## Data records
▬▬▬▬▬▬
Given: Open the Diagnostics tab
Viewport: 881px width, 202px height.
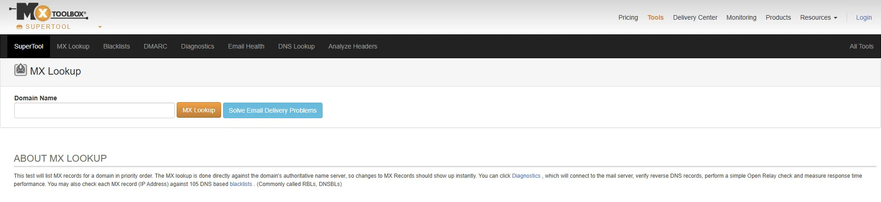Looking at the screenshot, I should [198, 46].
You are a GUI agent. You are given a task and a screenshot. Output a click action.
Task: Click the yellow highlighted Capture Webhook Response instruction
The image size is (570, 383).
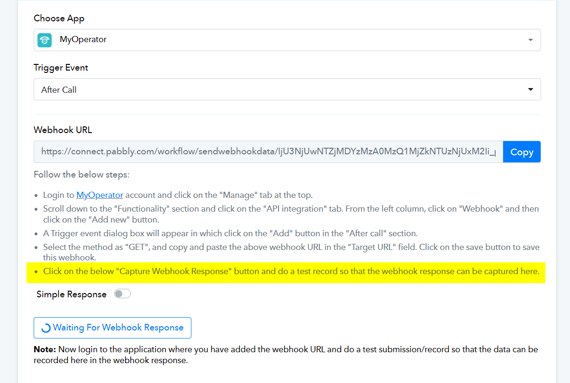[290, 272]
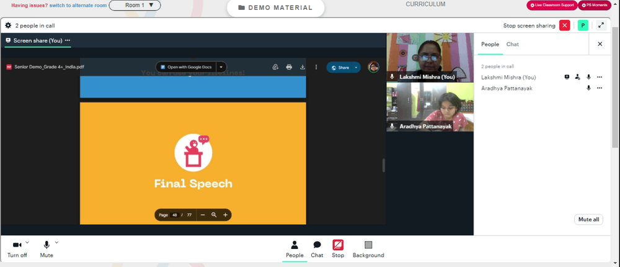Open Room 1 dropdown selector
620x267 pixels.
(135, 6)
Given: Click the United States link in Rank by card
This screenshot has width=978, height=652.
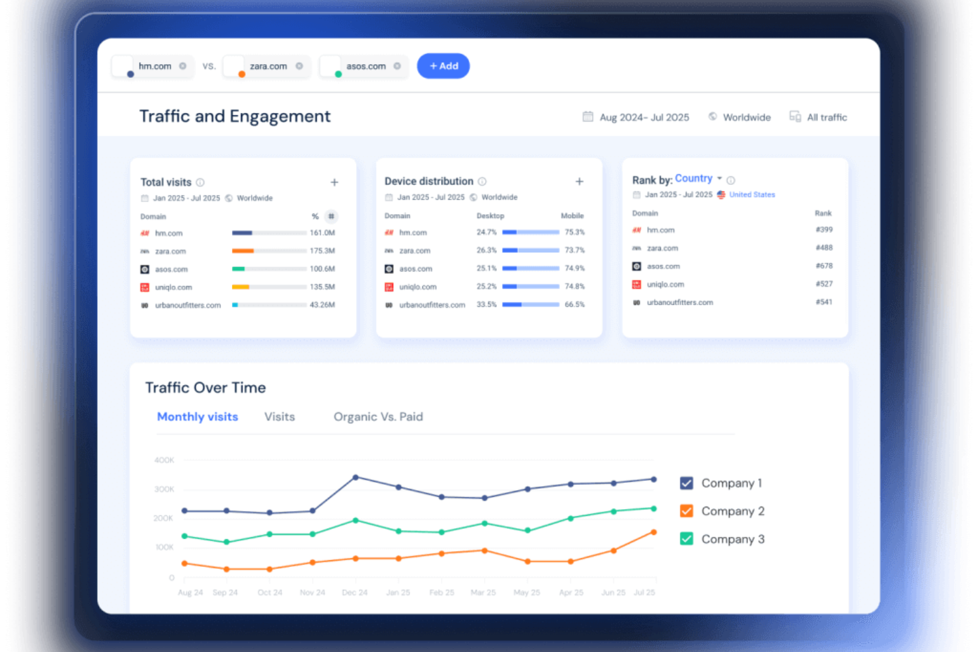Looking at the screenshot, I should pos(752,195).
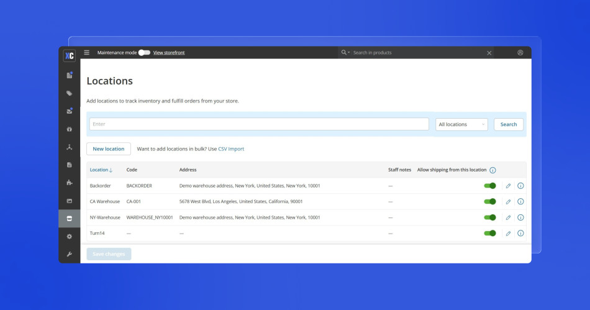Viewport: 590px width, 310px height.
Task: Open the storefront sidebar menu item
Action: coord(70,219)
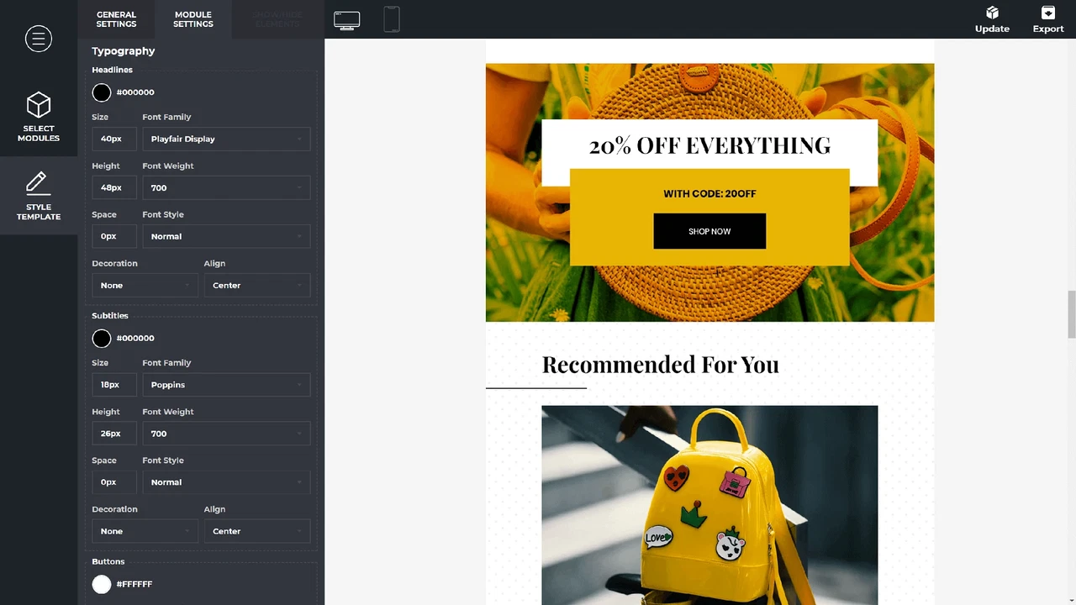Viewport: 1076px width, 605px height.
Task: Click the Style Template pencil icon
Action: 39,183
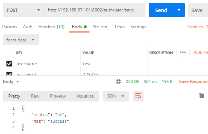Toggle the word wrap icon in response
208x134 pixels.
[138, 96]
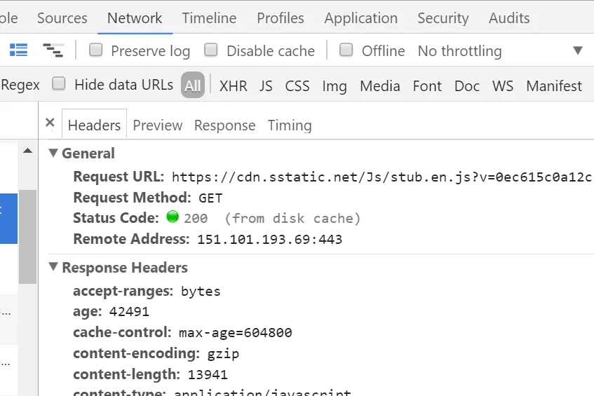This screenshot has width=594, height=396.
Task: Enable the Preserve log checkbox
Action: click(x=95, y=50)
▬▬▬▬▬▬
## Short exercise
Convert the text of all the rows above into a JSON list of strings, one string per line and no blank lines, leaving out the pictures.

## Written reply
[
  "Given: Open the Diagnostics tab",
  "Viewport: 881px width, 202px height.",
  "Looking at the screenshot, I should [198, 46].",
  "You are a GUI agent. You are given a task and a screenshot. Output a click action.",
  "Task: Click the yellow highlighted Capture Webhook Response instruction",
  "The image size is (570, 383).",
  "[290, 272]",
  "Open Room 1 dropdown selector",
  "620x267 pixels.",
  "(135, 6)",
  "Given: Click the United States link in Rank by card",
  "This screenshot has width=978, height=652.",
  "Looking at the screenshot, I should pos(752,195).",
  "Viewport: 590px width, 310px height.",
  "Task: Open the storefront sidebar menu item",
  "Action: coord(70,219)",
  "Viewport: 1076px width, 605px height.",
  "Task: Click the Style Template pencil icon",
  "Action: 39,183",
  "Toggle the word wrap icon in response",
  "208x134 pixels.",
  "[138, 96]",
  "This screenshot has width=594, height=396.",
  "Task: Enable the Preserve log checkbox",
  "Action: click(x=95, y=50)"
]